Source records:
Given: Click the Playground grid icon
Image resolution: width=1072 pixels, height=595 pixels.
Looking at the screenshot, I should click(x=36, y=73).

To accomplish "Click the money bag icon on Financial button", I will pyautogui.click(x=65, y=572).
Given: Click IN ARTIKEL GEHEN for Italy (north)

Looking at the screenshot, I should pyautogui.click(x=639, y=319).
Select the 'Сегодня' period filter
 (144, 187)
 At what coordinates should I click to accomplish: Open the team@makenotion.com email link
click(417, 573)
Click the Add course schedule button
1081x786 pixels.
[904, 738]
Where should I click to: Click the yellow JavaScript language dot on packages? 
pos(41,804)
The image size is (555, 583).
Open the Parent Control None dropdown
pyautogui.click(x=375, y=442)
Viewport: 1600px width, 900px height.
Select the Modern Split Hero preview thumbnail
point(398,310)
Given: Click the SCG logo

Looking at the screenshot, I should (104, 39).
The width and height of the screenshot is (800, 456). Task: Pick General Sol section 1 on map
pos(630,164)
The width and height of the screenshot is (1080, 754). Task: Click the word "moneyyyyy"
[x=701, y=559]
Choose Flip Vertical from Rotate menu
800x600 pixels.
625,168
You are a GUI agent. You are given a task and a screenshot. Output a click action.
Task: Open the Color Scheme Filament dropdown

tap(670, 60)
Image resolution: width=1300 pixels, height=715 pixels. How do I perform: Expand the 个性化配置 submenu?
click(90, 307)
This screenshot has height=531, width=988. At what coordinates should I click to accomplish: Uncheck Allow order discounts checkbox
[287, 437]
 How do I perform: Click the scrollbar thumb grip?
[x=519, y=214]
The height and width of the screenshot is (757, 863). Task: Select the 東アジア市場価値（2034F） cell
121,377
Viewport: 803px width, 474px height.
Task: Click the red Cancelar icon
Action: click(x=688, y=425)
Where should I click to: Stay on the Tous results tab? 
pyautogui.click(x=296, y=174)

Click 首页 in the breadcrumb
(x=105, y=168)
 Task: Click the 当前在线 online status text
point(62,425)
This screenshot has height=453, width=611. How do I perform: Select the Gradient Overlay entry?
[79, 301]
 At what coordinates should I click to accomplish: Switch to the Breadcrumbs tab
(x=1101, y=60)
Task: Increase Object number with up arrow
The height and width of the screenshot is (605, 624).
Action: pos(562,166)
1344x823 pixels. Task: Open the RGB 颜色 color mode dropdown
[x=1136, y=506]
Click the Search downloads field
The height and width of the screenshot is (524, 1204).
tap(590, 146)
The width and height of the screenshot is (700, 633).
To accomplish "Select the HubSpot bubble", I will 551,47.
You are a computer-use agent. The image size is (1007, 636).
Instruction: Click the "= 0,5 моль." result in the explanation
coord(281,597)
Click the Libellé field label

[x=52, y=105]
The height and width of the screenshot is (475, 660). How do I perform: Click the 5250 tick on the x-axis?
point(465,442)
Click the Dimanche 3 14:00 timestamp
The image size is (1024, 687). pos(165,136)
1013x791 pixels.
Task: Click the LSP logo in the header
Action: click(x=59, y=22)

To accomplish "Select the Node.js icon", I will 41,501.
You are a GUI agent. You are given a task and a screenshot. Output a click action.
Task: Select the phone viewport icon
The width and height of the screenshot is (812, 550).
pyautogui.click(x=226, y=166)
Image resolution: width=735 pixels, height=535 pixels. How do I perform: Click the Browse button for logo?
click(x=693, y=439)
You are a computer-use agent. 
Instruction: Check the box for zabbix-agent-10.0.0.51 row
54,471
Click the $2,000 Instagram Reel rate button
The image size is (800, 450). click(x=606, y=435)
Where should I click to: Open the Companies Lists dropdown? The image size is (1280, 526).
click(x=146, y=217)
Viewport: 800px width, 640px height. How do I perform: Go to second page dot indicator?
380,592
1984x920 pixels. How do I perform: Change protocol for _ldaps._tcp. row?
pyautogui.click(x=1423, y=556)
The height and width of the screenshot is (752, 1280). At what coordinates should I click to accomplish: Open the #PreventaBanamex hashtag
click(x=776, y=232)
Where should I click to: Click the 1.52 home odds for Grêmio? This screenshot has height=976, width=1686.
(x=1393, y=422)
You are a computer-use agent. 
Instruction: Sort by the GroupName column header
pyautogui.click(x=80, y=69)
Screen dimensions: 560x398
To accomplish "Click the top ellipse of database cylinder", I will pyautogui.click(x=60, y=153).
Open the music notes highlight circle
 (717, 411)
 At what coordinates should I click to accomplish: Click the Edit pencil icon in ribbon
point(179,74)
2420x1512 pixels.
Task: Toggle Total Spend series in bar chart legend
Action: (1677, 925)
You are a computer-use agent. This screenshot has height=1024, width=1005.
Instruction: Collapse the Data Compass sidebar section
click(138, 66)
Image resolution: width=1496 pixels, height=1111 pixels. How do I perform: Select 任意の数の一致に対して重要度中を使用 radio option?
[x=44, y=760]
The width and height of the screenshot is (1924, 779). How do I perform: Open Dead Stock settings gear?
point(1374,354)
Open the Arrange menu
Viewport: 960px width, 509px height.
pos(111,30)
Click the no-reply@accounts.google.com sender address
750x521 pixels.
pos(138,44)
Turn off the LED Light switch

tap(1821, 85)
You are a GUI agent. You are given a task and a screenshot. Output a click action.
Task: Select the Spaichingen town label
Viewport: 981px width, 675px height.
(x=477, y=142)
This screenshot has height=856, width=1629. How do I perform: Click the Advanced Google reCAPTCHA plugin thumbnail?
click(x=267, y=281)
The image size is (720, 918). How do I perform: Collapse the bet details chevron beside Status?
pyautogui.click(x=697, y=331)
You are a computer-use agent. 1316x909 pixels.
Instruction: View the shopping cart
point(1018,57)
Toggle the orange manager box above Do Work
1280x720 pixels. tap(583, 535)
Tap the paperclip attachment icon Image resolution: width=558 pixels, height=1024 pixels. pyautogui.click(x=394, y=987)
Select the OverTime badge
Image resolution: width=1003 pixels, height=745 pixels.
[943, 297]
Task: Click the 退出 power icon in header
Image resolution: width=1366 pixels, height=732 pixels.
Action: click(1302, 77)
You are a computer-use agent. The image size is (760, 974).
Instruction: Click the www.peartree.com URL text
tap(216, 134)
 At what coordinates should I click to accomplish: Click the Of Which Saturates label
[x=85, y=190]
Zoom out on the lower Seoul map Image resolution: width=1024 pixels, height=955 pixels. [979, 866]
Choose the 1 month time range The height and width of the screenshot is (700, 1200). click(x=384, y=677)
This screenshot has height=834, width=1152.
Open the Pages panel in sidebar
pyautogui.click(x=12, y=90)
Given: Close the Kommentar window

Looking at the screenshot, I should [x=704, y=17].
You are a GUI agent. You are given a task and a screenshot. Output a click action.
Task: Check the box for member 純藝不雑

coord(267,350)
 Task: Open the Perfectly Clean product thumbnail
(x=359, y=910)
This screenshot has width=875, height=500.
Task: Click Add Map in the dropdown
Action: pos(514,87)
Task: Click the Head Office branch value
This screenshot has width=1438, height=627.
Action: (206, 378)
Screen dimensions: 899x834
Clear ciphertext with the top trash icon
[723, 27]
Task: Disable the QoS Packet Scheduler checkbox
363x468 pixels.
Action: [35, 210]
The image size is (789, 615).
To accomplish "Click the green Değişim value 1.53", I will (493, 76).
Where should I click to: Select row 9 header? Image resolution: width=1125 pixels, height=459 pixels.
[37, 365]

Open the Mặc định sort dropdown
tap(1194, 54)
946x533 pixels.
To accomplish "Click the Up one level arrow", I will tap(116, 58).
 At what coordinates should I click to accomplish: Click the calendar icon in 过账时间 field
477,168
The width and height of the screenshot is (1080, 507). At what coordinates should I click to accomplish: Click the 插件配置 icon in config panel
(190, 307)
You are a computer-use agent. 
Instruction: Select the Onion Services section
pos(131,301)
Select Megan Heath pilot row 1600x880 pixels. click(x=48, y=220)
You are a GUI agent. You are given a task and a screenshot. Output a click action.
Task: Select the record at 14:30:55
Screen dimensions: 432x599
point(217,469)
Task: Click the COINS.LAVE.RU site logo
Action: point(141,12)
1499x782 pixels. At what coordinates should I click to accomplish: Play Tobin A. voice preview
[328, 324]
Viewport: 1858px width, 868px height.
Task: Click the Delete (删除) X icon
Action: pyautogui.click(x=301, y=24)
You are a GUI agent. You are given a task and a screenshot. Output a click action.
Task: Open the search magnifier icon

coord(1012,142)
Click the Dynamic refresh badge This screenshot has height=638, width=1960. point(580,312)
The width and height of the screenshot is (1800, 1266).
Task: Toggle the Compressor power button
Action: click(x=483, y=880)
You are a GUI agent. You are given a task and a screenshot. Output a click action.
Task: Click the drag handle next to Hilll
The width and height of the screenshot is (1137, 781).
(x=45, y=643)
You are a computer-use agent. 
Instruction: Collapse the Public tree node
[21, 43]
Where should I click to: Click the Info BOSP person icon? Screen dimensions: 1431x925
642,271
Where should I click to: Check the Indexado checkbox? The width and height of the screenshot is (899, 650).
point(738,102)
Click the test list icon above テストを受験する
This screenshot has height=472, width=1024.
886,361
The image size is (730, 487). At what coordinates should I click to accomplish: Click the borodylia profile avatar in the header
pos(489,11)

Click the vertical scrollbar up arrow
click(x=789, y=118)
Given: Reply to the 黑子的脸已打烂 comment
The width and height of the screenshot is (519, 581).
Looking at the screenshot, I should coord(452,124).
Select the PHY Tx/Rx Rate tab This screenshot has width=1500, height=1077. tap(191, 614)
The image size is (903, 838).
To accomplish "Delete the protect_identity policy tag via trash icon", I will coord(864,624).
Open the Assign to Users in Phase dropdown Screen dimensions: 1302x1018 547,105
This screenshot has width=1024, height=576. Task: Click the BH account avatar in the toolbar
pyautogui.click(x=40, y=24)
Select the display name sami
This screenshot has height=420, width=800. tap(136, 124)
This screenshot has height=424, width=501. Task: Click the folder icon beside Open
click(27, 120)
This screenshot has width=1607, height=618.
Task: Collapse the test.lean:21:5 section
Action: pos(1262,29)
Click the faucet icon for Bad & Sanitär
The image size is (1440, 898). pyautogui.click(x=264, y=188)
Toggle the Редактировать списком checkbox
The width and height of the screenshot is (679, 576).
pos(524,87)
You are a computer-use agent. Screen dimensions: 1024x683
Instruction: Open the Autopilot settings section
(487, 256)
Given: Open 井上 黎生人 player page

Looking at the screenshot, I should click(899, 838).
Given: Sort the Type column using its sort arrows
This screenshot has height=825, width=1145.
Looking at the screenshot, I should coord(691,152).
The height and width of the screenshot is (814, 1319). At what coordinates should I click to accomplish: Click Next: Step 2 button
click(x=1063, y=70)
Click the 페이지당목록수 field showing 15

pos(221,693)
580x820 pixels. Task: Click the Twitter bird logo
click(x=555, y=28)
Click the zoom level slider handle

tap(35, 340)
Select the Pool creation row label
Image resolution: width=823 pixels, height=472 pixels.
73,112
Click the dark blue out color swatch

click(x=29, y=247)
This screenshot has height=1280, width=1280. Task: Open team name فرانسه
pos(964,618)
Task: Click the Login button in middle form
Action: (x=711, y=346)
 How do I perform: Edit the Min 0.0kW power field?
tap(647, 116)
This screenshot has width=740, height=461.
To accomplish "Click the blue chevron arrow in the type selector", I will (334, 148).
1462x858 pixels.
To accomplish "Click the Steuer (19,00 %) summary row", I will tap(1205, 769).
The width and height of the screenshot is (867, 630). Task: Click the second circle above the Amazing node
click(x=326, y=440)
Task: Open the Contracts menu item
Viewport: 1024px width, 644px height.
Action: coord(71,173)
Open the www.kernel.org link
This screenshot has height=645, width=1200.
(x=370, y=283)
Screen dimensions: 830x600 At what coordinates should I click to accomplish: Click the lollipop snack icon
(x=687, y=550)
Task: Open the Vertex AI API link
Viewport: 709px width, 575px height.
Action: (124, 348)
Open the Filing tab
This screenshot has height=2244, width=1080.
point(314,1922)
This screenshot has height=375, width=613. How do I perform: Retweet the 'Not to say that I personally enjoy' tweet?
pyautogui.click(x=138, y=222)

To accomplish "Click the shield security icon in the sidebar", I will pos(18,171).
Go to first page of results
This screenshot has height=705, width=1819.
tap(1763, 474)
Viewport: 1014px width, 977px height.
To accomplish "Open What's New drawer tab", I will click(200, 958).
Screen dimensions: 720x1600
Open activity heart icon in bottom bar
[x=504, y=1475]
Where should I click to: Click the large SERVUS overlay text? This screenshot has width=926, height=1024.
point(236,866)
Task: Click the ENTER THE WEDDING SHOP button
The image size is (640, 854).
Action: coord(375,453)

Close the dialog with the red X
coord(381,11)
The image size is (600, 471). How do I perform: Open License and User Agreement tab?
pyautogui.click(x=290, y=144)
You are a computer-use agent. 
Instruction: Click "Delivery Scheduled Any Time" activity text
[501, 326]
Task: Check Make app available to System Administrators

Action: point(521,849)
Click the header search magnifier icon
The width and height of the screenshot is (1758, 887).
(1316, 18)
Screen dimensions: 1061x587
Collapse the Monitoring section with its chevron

### How to complete this task:
Within the records above, each line containing "value" is to be returned.

### Output for this task:
Task: Click the Head Office branch value
To accomplish "Click the green Değişim value 1.53", I will (493, 76).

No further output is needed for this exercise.